August 9th.—I have now watched four nights without seeing anything, and I am beginning to get rather tired of the joke. If the ghost doesn’t soon make his or her appearance, I shall resume my lawful place of rest, and wait patiently until it sees fit to call upon me.
August 10th.—At last I have seen the so-called phantom; and had it been a lost spirit sent from the nethermost hell to inform me of my future fate, my hand could hardly shake more than it does now, in recalling the recollection. But not for the reason which made its appearance one of terror to the native servants and to my poor Janie.
My terror, my horror, and my shrinking arise from a totally different cause, and make me wonder, as I write, that I should have heard what I heard last night, and live to repeat it.
I wish I had not lived; I wish that I were dead!
I was on the roof, as usual, very tired, rather dispirited, and more than half-disposed to throw up the whole affair, and go downstairs to bed.
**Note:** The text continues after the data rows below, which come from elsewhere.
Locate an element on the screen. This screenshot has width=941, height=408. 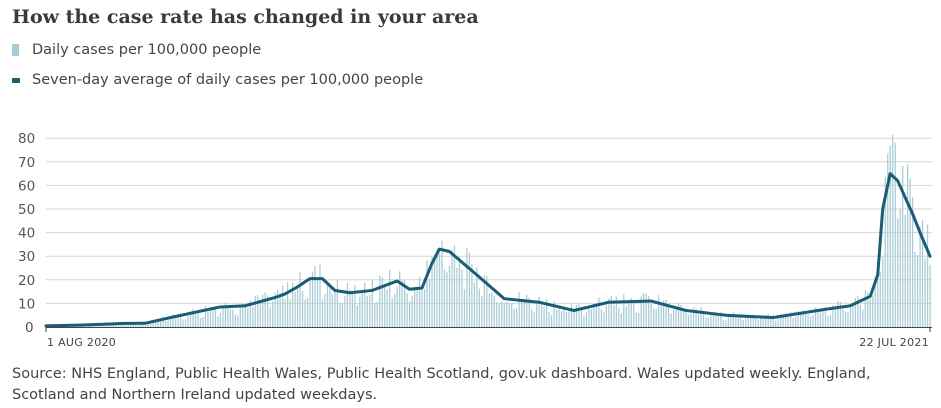
legend-label-daily: Daily cases per 100,000 people is located at coordinates (147, 50).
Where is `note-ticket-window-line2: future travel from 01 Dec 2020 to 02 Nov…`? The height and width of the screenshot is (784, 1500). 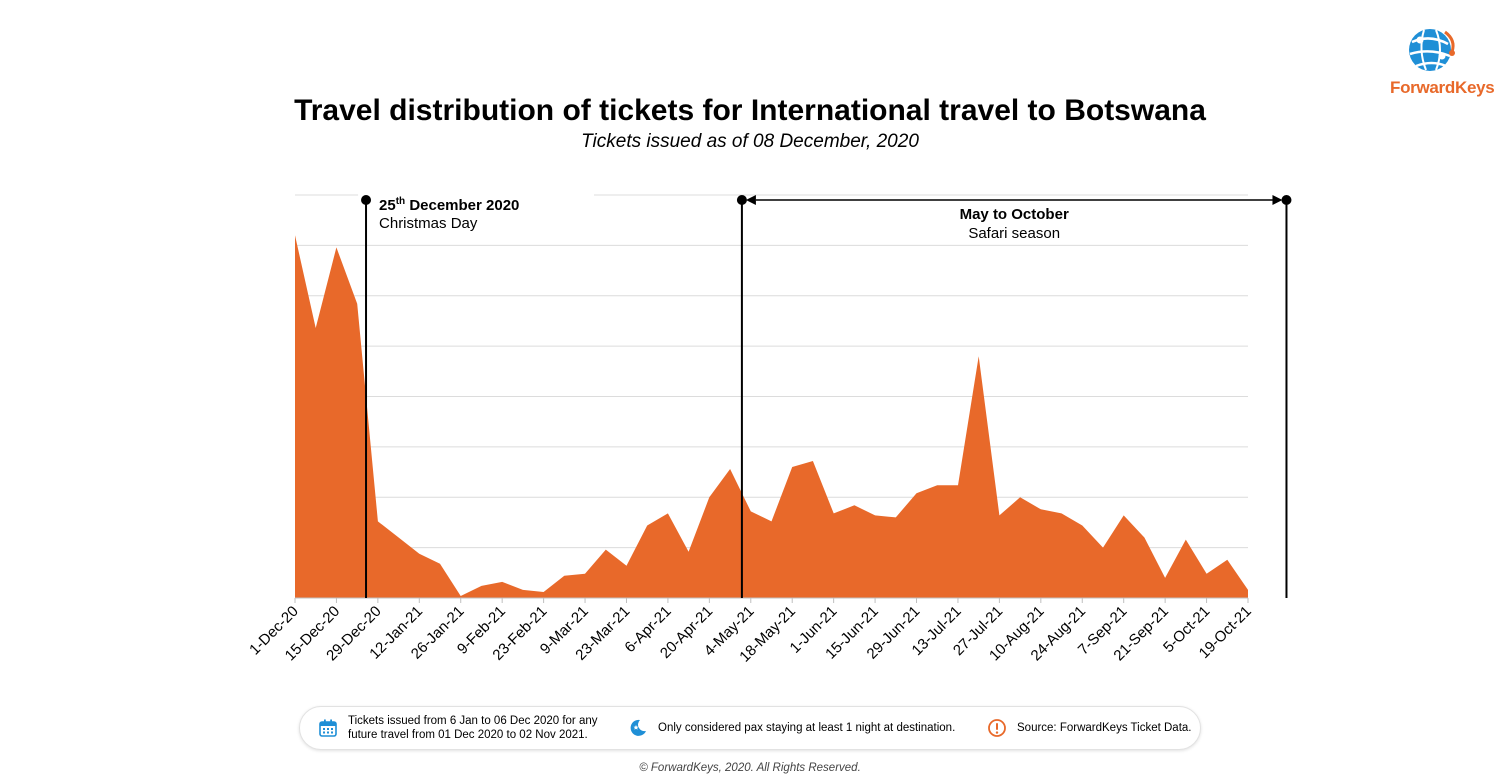
note-ticket-window-line2: future travel from 01 Dec 2020 to 02 Nov… is located at coordinates (468, 735).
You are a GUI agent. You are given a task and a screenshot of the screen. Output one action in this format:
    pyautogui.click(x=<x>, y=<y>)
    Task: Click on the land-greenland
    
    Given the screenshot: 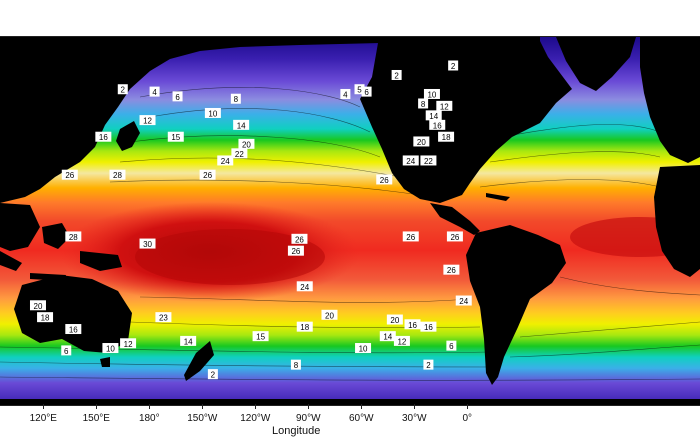 What is the action you would take?
    pyautogui.click(x=596, y=64)
    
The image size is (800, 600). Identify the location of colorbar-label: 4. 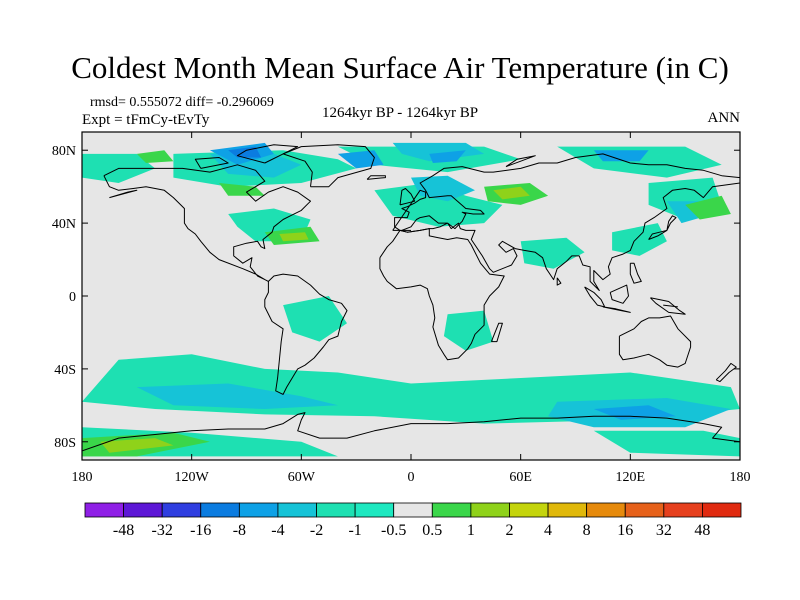
(548, 530).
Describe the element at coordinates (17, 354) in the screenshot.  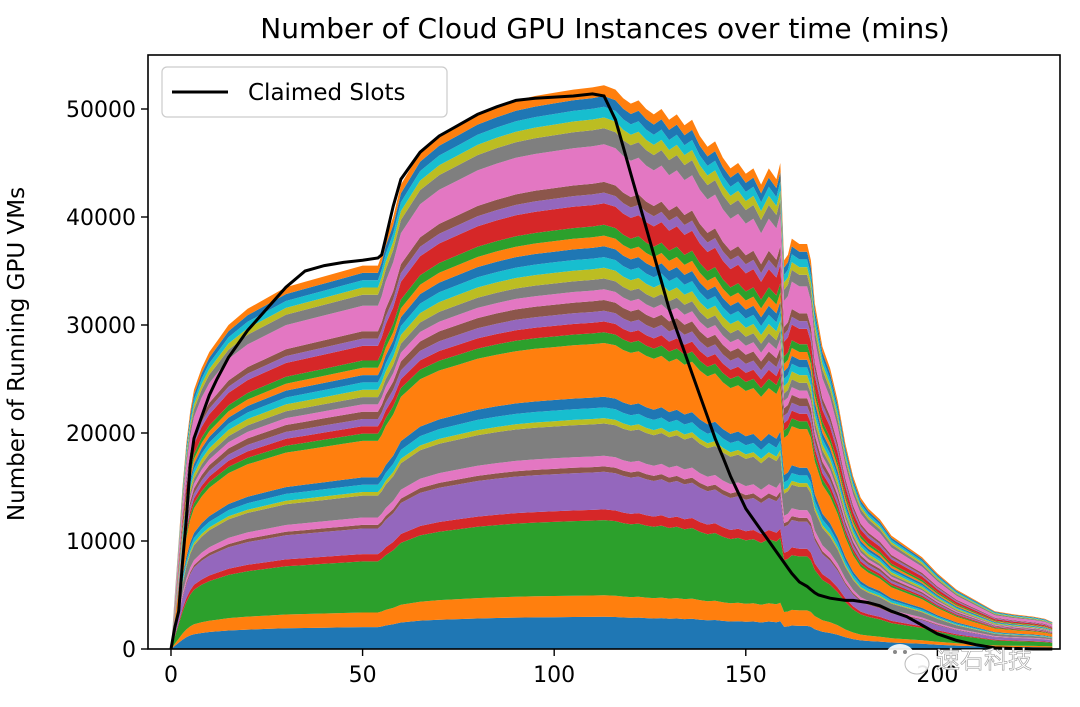
I see `y-axis-label: Number of Running GPU VMs` at that location.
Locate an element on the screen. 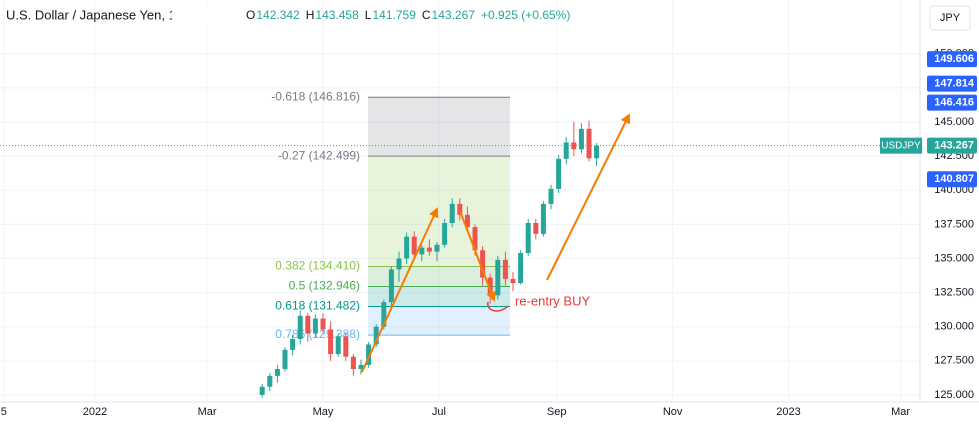 The width and height of the screenshot is (979, 437). currency: JPY is located at coordinates (950, 18).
Where was the use, I argued with myself, of watching night after night in that fashion for a ghost which never came? I was convinced that I was troubling myself for a mere illusion—that the phantom had never existed, except in Janie’s imagination, or that if a trick had really been played upon my wife by some of the servants, the rascals had discovered that I was watching for them, and were too wide awake to repeat it until I should have given up pursuit. And then with my eyes always fixed upon that part of the compound where the old Dutch graves are thickest, I lit a cigar, and watching the thin wreath of smoke which curled from it into the air, sighed to think how transitory all happiness is in this world, and how seldom one’s earthly wishes, even when realised, fulfil the promise of their attainment; until I sufficiently forgot myself, and the purpose of my being on the housetop in the middle of the night, to permit the soothing influence of tobacco, added to a soft light breeze, which fanned me as delicately as though I had been a sleeping infant to lull me off into a doze. How long I slept I can hardly tell; but I know that I woke with a start and a shiver, and that the first thing I did was to rub my eyes, and quickly turn them in the direction of the tombstones and the graves. What was that which I saw wandering up and down that plot of ground, just as I had been told it was wont to do? Was it hallucination or reality? Had the impression with which I fell to sleep remained upon the retina of my eye to delude my waking fancy? or was that which I gazed upon a thing of flesh and blood? I rubbed my eyes again, and shook myself, to be assured that I was quite awake; and then I advanced to the parapet and leant well over it.
Yes, it was no mistake. A female figure (or a figure dressed up so as to look like a female), clothed in white, with long dark hair streaming down her back, was feeling her way, rather than wandering up and down, between the rows of graves, and, with her hands stretched out before her, seemed to be muttering or murmuring to herself. I gave myself but time to be assured that I did see it—that it was there; and then I grasped my stick and loaded pistol, and prepared to descend and encounter it.
‘Take heed, my fine fellow,’ I said to myself, as I carefully picked my way down the flight of steps which led to the verandah; ‘don’t insult me, or attempt to frighten me, as you value the brains in your head, or a whole bone in your body. I can bear as much as most men when I am put to the test; but I won’t have my wife frightened out of her wits for the lives of all the niggers in the world.’
I slunk beneath the shadows cast by the verandah, past the places where my servants lay asleep to that side of the house where are situated the bedrooms of my wife and Miss Anstruther, and was glad to see that the venetians of both windows were closed, so that I trusted no alarm might reach their ears.
And now, though I was close upon it, the figure seemed to take no notice of my presence, but still walked cautiously up and down between the rows of graves, whilst it kept up a sort of moaning to itself. It looked so strange and unearthly as it thus wandered beneath the moonlight, that I felt myself shiver as I gazed at it, and yet my belief in the whole business turning out a trick was strong as ever.